Contrast and compare: Mom/Dad in teaching you about God/Religion

by Terry 6 Replies latest watchtower beliefs

  • Terry
    Terry

    My ideas about God were not specific teachings as a small child.

    My Mom liked to read the Book of Revelation out loud to me. The scorpions stinging with head's like men; that sort of weird shit!

    My grandmother was reared a Catholic and had been instructed by Nuns! She gave me my sense of God, Love, and protection.

    My grandad was searching for the "True" religion. He'd invite various representatives to the house to start a bible study and give their

    sales talks. I was always there listening.

    I never knew my Dad until I was 25.

    By the time I met my best friend (a Jehovah's Witness) all I knew or believed was this:

    1.The bible was God's word.

    2.God loved us but would kick the butt of anybody that pissed Him off.

    3.Reading the bible was impossible. It was very badly put together.

    4.PRAYER to God was just constant talking to Him about everything.

    Most of the above came from my Grandmother. My sense of faith and trust and the reality of God was from her.

    The True/False idea of PROVING things came from my Grandad.

    HOW ABOUT YOU?

  • garyneal
    garyneal

    My parents were never too religious but my mom believed in God.

    My mom would comfort me during times that troubled me, like when my dog died, by saying that death is a good thing in relation to God. She did not know the Bible very well nor did she attend church.

    My step-dad was disenchanted with religion because he was kicked out of a primitive baptist church for adultery (because he married my mom). His dad left the church with him. Upon talking with him later on, I find that he still has a belief in God and, as a hunter, he knows the rule about pouring an animal's blood out onto the ground. He just thinks religions are led by charlatans looking to milk money from the flock. Growing up in the 1980's and witnesses the sins of certain evangelists at the time simply reinforced this idea.

    Early influence of Christianity was my uncle, David. I remember going to a church with him and my mom before my parents got divorced. I just remember the communion ceremony and passing the bread and wine around. I was not allowed to drink or eat but I'm sure the others did. I attended that church nearly 20 years later and remember it, the people there think of my uncle as a legend. He became a Christian missionary.

    When I was about 10 or 11, a friend of mine from up the street from where I grew up became 'born again' and started preaching God and singing gospel songs. He was holiness and I remember him speaking a lot about Bible prophecies, tying the mark of the beast in with Ronald (6) Wilson (6) Reagan (6). Being a kid himself, he waffled back and forth between being Christian and being of the world. While he later stopped practicing the Christian faith, I think his church had a lasting influence on him and he has probably returned to the faith.

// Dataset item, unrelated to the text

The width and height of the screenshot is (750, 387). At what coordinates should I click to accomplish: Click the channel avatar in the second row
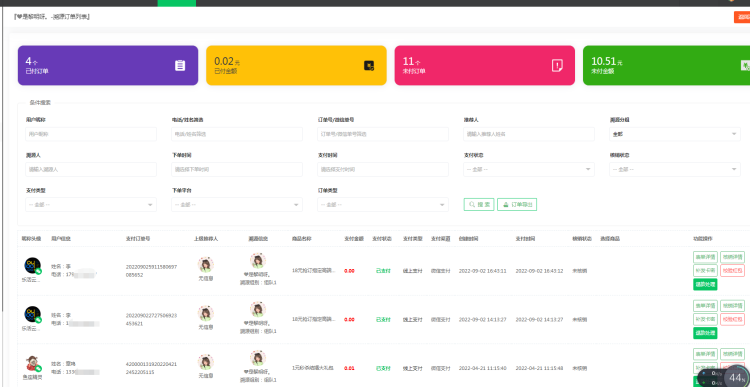pos(258,310)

    My teenage years consisted of my believing in the Christian teachings but never actually practicing but wanting to. I got the wrong impression of Christians thinking of them as a group of special people or at least a 'higher calibre' of people, as oppose to the normal everyday people I regularly encounter in my life that liked to smoke, drink, curse but were otherwise decent people. As a consequence, I don't smoke, don't drink, and seldom curse.

    By my late teens to early twenties, I felt the need to become regular in church. By then, I read a few tracts and was fully aware of the consequences of not being saved (hell). My step-dad's brother was regularly attending church and I began attending with him. I got baptized at 21 and that was when the 'fun' began. This was an independent fundamental baptist church, very dogmatic, believing that they were basically alone in professing sound doctrine, believed that the KJV was the only correct translation of the Bible, etc.. I began to see the contradictions then but I was paying more attention to the people at that church and saw contradictions in who got the 'blessings.' I also noticed how people would shout 'Amen' to the preacher during a sermon against drinking, only to leave the church with a bottle of Jack Daniels in their pick-up truck. (It was a country church).

    I left that church about a year later and began attending another Indy Fundy church closer to home (it was a 30 minute drive to the old church from home). That's when I began to pay more attention to what the preacher actually said and noticed how he would contradict himself from time to time. He went above and beyond the Bible in some of his preachings. He was very legalistic and dogmatic about certain things and he loved interpreting Bible prophecy. After about a year, I began to grow weary of trying to follow his teachings and began to burn out. I started attending college and began checking out other churches. By 1994, I virtually stopped attending churches altogether.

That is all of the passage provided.